Adding Distributed DBSCAN to Mahout

Trevor Grant

2017-08-26 17:53:24 UTC

To be clear- I do not recommend Method 2 at all for Mahout, but was trying
to be illustrative.

Post by Aditya
Hello all,
The InCoreDBSCAN code has been pushed to the PR and can be found here
<https://github.com/apache/mahout/pull/334>. I'm also working on including
the rtree module to reduce the computational complexity of the existing
code. Once the RTree code has been pushed it can be used for other
algorithms / modules as well. With respect to the Distributed version of
DBSCAN, Trevor and I have been having discussions for a while now and we
have come to a conclusion that an *exact distributed algorithm* *would be
really expensive* due to large amounts of data copy.
The design for the distributed version can be found in this google doc
<https://docs.google.com/document/d/1SfMIt8hYENwlm328rSGAMJcci6JM4
PyXLoNlVF0Yno8/edit?usp=sharing>.
I urge all of you to have a look at it, because if we get ideas to
implement the exact version that'd be golden!
Apart from that Trevor and I have come up with a few ways about the design
of the *approximate distributed DBSCAN algorithm*. I have given details
about two methods we came up with. Please go through them and give your
thoughts about each one. The ideas are still raw and need some
brainstorming.
It helps if you are familiar with the idea of an RTree before proceeding.
The information given in the wiki page
<https://en.wikipedia.org/wiki/R-tree> is more than sufficient for this
email.

---------------

◆ Written task 1
In the records below, copy out the lines starting with the line that contains "The height and width of the screenshot is (633, 601)." and going on through the line that contains "I want to click on learn-more-link: Learn".

---------------

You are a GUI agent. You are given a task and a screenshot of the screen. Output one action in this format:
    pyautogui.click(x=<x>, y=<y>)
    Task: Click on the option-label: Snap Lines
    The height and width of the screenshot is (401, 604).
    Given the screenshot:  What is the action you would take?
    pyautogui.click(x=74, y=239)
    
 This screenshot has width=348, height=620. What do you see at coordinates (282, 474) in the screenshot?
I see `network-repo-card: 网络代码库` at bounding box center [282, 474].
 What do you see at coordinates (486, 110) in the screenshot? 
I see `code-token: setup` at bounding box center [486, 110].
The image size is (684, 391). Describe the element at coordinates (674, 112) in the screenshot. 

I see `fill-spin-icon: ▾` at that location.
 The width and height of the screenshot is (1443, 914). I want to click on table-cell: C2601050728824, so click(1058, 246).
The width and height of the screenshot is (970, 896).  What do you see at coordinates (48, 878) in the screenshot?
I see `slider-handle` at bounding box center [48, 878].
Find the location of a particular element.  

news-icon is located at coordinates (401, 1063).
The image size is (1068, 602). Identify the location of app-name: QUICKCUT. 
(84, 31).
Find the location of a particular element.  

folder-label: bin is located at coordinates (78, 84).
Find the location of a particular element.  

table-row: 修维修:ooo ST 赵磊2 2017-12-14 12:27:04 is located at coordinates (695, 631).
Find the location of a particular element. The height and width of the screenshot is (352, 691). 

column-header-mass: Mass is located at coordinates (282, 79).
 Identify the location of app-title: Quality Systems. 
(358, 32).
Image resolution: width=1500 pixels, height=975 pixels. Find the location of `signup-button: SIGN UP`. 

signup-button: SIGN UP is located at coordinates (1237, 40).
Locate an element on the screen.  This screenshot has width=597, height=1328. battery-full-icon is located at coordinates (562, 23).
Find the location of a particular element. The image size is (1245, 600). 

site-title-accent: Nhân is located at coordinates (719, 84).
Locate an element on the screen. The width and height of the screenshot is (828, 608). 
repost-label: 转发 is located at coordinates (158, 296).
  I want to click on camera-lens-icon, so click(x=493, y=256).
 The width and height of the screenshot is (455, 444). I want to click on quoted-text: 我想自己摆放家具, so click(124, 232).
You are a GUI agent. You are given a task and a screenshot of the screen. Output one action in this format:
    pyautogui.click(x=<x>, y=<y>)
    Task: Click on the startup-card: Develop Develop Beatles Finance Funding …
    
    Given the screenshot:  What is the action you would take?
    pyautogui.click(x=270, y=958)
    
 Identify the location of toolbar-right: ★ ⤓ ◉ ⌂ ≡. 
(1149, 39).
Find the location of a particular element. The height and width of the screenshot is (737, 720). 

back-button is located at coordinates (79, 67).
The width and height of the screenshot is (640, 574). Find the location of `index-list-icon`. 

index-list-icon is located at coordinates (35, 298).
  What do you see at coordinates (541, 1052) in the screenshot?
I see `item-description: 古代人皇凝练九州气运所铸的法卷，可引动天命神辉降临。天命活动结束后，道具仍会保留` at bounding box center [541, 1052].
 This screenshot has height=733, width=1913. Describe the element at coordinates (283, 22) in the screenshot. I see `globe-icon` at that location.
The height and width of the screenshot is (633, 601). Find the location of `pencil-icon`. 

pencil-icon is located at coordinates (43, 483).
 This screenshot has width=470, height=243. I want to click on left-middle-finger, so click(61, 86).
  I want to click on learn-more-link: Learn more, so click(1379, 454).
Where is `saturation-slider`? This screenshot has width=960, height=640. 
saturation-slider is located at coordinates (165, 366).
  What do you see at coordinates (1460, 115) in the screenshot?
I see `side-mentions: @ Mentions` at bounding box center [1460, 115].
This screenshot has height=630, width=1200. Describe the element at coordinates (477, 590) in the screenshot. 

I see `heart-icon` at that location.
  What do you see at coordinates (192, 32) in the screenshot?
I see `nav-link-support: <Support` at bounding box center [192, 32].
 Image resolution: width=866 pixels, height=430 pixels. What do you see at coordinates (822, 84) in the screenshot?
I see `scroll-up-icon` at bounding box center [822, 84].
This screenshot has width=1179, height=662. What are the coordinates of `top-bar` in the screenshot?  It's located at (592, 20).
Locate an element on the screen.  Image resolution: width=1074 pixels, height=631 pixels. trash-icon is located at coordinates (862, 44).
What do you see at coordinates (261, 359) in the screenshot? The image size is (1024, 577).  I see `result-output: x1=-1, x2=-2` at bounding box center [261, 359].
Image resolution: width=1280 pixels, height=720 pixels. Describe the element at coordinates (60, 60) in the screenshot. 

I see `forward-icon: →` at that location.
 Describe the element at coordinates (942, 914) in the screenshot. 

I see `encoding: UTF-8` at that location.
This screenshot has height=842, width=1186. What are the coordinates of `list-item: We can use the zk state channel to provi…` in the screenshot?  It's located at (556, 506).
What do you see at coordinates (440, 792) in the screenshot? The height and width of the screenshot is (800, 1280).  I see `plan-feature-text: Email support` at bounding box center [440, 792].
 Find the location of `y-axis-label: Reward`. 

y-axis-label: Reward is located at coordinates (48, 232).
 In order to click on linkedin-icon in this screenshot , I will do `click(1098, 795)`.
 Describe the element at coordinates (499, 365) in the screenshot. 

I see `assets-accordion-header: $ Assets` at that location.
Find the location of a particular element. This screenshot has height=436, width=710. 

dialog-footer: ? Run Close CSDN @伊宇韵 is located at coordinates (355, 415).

---------------

◆ Written task 2
Answer these about the Mahout DBSCAN post:
(a) Which method does Trevor Grant say he does not recommend at all for Mahout?
(b) What code has been pushed to the PR?
(c) Why would an exact distributed algorithm be really expensive?

◆ Exercise output 1
The height and width of the screenshot is (633, 601). Find the location of `pencil-icon`. 

pencil-icon is located at coordinates (43, 483).
 This screenshot has width=470, height=243. I want to click on left-middle-finger, so click(61, 86).
  I want to click on learn-more-link: Learn more, so click(1379, 454).

◆ Exercise output 2
(a) Method 2
(b) The InCoreDBSCAN code
(c) Because of large amounts of data copy